In a unanimous decision, the Supreme Court expressly overturned the Ninth Circuit’s decision in Marks v. Crunch San Diego, LLC, by holding, “to qualify as an ‘automatic telephone dialing system’ under the TCPA, a device must have the capacity either to store a telephone number using a random or sequential number generator, or to produce a telephone number using a random or sequential number generator.”  See Facebook v.
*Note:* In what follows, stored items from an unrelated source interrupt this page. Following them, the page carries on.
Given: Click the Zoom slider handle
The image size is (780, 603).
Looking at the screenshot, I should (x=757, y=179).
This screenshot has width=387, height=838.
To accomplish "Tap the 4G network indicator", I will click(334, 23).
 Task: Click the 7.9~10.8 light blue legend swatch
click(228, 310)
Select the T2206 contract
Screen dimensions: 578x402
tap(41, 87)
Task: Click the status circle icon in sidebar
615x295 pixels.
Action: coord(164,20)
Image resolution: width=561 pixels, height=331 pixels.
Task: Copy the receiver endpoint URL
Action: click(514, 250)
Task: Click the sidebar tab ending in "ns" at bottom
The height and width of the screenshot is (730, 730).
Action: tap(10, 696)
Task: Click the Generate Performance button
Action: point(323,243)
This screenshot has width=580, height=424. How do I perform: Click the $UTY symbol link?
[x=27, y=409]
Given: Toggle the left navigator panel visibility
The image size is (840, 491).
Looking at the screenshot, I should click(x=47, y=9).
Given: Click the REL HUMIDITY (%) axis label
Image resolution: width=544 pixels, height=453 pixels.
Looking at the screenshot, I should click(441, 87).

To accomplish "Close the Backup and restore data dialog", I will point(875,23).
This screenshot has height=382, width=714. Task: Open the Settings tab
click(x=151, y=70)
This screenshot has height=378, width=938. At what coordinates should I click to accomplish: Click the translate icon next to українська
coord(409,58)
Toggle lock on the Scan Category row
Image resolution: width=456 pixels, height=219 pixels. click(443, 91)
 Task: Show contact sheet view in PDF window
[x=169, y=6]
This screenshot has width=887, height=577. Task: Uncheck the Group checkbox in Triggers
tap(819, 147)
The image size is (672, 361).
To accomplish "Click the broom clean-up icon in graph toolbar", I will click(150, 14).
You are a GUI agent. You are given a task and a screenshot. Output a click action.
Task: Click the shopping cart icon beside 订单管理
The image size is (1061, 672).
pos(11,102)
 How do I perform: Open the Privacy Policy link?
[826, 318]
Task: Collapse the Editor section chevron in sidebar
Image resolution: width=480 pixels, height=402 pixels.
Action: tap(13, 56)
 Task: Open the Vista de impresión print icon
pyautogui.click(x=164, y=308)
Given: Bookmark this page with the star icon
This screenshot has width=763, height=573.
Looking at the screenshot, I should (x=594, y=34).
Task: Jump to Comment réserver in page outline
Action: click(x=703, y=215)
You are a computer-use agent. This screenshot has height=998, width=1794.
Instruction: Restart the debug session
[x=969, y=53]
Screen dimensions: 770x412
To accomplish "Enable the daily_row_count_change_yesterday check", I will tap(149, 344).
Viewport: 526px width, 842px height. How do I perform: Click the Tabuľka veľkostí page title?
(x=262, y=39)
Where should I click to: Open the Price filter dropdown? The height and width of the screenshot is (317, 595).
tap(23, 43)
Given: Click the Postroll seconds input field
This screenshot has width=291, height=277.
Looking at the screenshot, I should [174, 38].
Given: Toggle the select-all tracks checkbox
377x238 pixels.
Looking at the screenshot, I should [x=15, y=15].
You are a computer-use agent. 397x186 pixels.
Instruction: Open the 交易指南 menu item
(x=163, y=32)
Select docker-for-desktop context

Duguid, 592 U.S.        (2021).  “Congress’ definition of an autodialer requires that in all cases, whether storing or producing numbers to be called, the equipment in question must use a random or sequential number generator.  This definition excludes equipment like Facebook’s login notification system, which does not use such technology.” 

Justice Sotomayor wasted no time disposing of the standards set forth by the Second, Sixth, and Ninth circuits.  In the first paragraph of the opinion, she wrote: “the question before the Court is whether [the ATDS] definition encompasses equipment that can ‘store’ and dial telephone numbers, even if the device does not ‘us[e] a random or sequential number generator.’ It does not.”

The Court narrowly read the statutory language.  Section 227(a)(1) defines an autodialer as “equipment which has the capacity— (A) to store or produce telephone numbers to be called, using a random or sequential number generator; and (B) to dial such numbers.”  The Court agreed that a common sense reading of this language confirms that number generation is required: the clause “using a random or sequential number generator” modifies both verbs that precede it (“store” and “produce”).  Echoing concerns raised during oral argument, the Court noted the problem with an expansive interpretation: “Duguid’s interpretation of an autodialer would capture virtually all modern cell phones, which have the capacity to ‘store . . . telephone numbers to be called’ and ‘dial such numbers.’”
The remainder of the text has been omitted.